Julius Malema, the enfant terrible of South African
politics, feels he’s got President Cyril Ramaphosa just where he wants him.
Since his expulsion from the ruling African National
Congress (ANC) five years ago, Malema, 37, and the Economic Freedom Fighters (EFF)
have targeted setting the national agenda before next year’s elections.
The party has been key in pushing the ANC into a forceful
stance in support of expropriation of land without compensation and free
university education. Now it’s demanding that the ANC fulfill a pledge it made
eight months ago to nationalise the central bank.
Ramaphosa last month announced plans to amend the Constitution
to allow the state to take land without paying for it to address skewed
ownership patterns that date back to apartheid and colonial rule. The prospect
of property rights being eroded has spooked investors, who the president is
trying to persuade to pour $100bn (about R1.5 trn) into the country to spur
growth.
“The EFF is in charge – the ANC is following us,” Malema,
whose 25 lawmakers dressed in red miner and maid outfits regularly spark
uproars in Parliament, said in an interview. “Through their land announcement,
they had to look for something that changed the narrative. That’s why they came
out as desperately like they did.”
Land redistribution
ANC Chairman Gwede Mantashe has suggested that land
ownership should be limited to 12 000 hectares per farm owner and white farmers
who hold more than that should cede the rest to the state for redistribution.
That approach, which is supported by a populist faction in
the ANC, doesn’t tie with Ramaphosa’s reassurances that a policy change won’t
damage production, as happened in neighbouring Zimbabwe, where land grabs that
started in 2000 triggered an economic collapse.

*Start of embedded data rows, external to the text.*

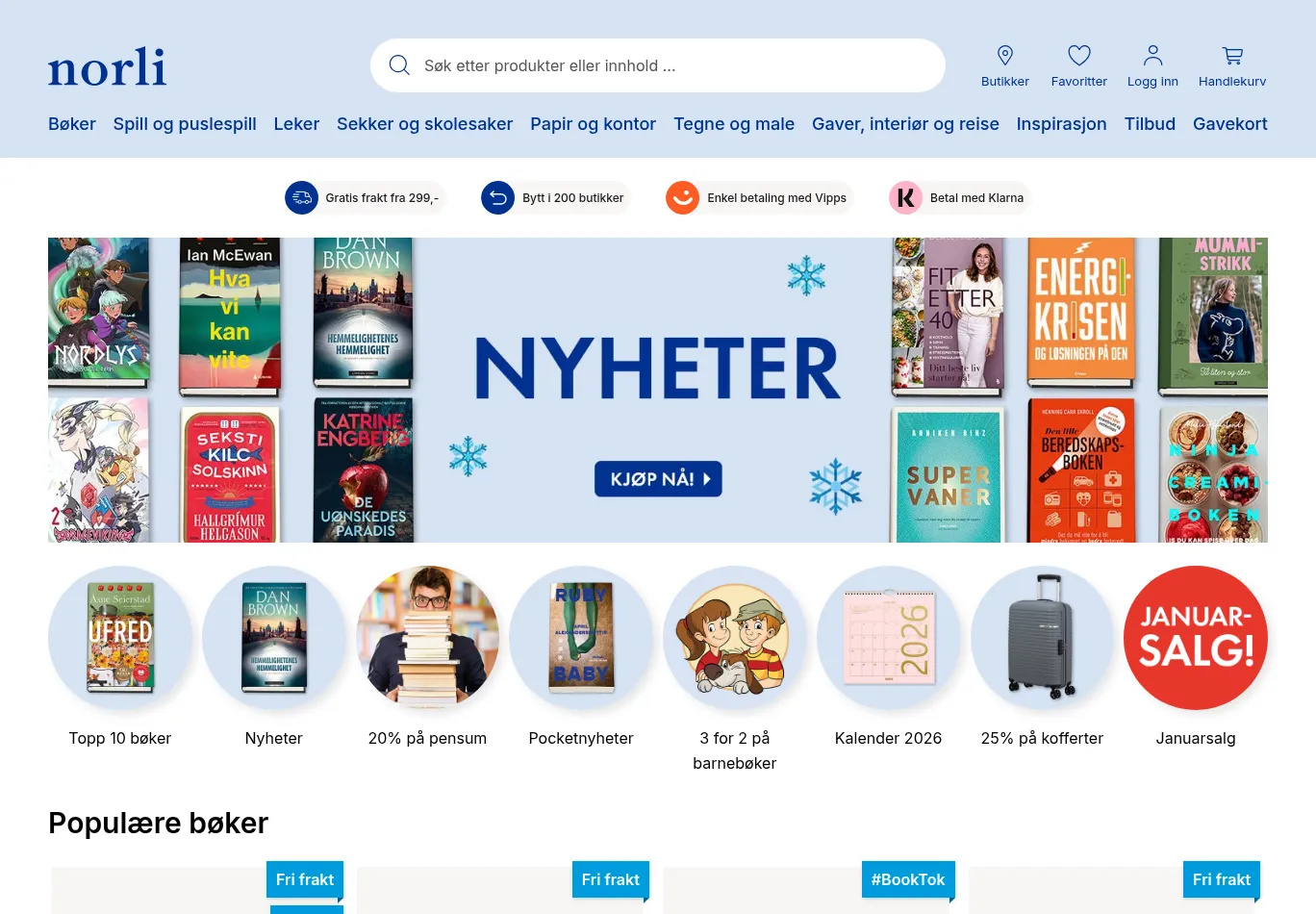Viewport: 1316px width, 914px height.
Task: Select the 25% på kofferter suitcase thumbnail
Action: pyautogui.click(x=1042, y=638)
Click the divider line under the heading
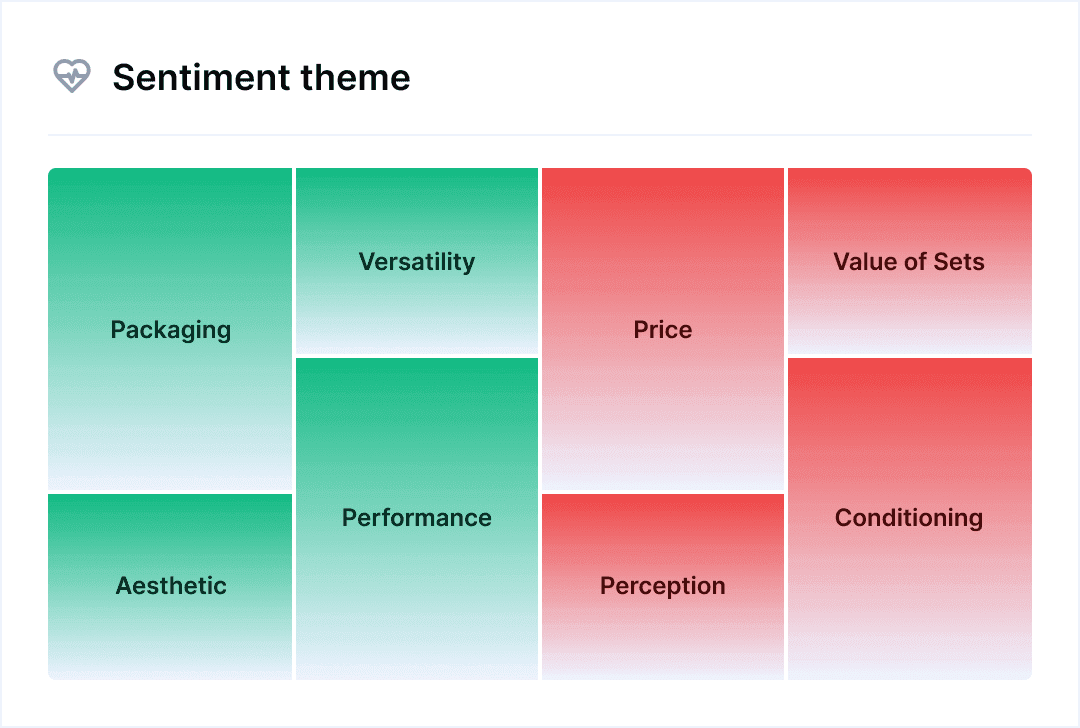Image resolution: width=1080 pixels, height=728 pixels. click(540, 135)
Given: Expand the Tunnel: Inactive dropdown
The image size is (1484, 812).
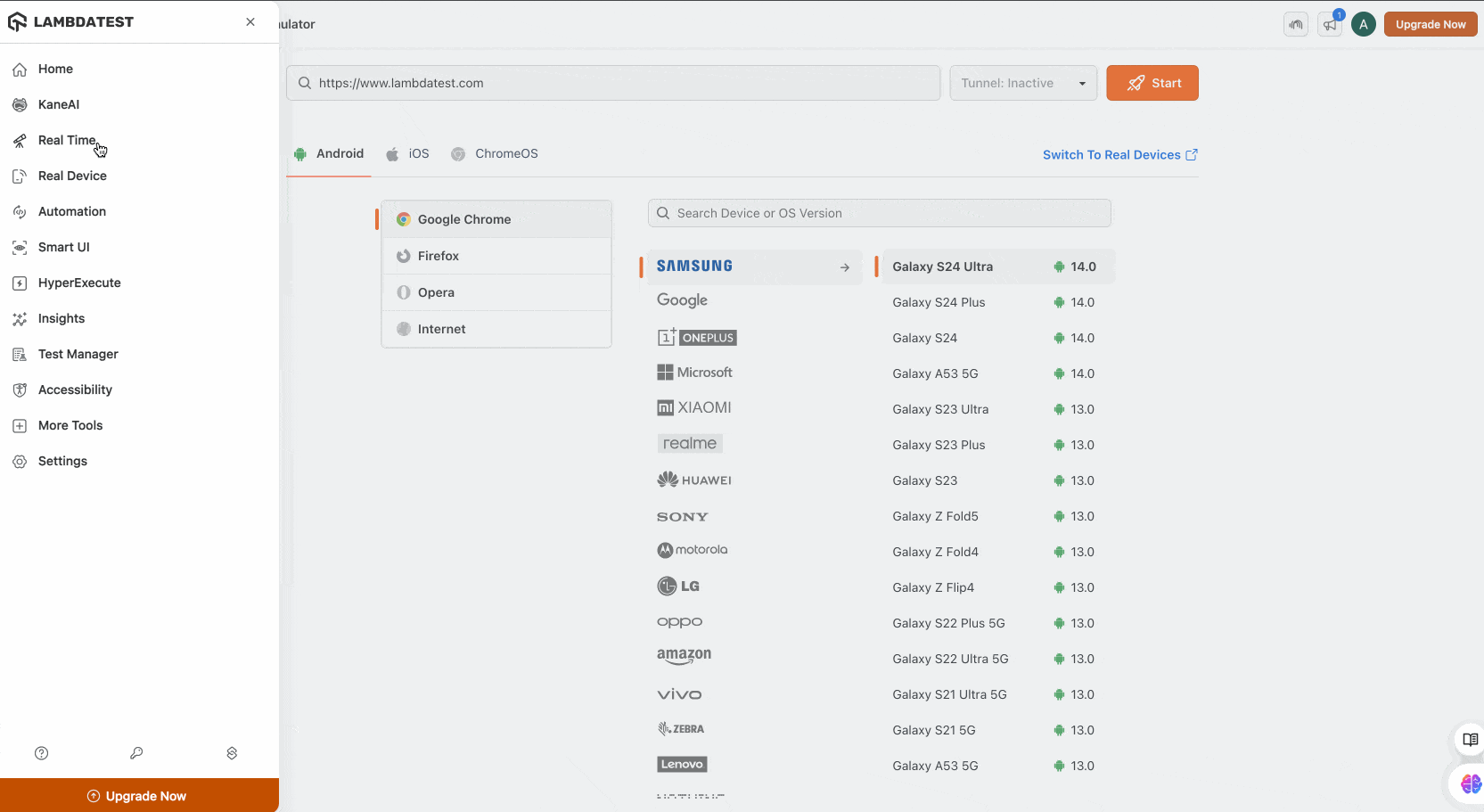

The ANC’s U-turn on property rights comes after its support
fell to a record low of 54.5% in a 2016 municipal vote when it lost control of
three of the biggest cities, including the economic hub of Johannesburg, to
opposition coalitions.
The EFF won 8.2% support and the main opposition Democratic
Alliance 27%.
Wagging the dog
Since then, on the policy front, it’s become a case of the
tail wagging the dog, according to Tinyiko Maluleke, a political analyst based
at the University of Pretoria.
“So small is the EFF, it’s the tail in this case, it’s able
to wag the big dog,” he said by phone.
“The EFF always takes the opportunity when there are issues
like this to call the ANC’s bluff, to say ‘if you have all these radical
decisions to take at your conferences, we are going to help you implement
them.’”
The ANC denies following the EFF’s lead on land, saying it
came up with the idea of amending the constitution to ensure that the
government could effectively manage redistribution while taking account of both
investors and those who hunger to farm.
Fractious debate
“If you occupy illegally the land without changing the Constitution, you are shooting yourself in the head,” Jessie Duarte, the ruling
party’s deputy secretary-general, said in an interview. “We are not responding
to Malema. We discussed this, and we thought we need to do things properly.”
The fractious nature of the debate suggests South Africa has
dispensed with the politics of negotiation that prevailed during the era of
Nelson Mandela and led to the end of white-minority rule, according to Ralph
Mathekga, an independent political analyst.
“This creates a very tense policy implementation
environment, where political parties are exchanging ultimatums on policy, and
shifting away from a consensus approach toward an either ‘my way or the
highway’ approach to politics,” he said.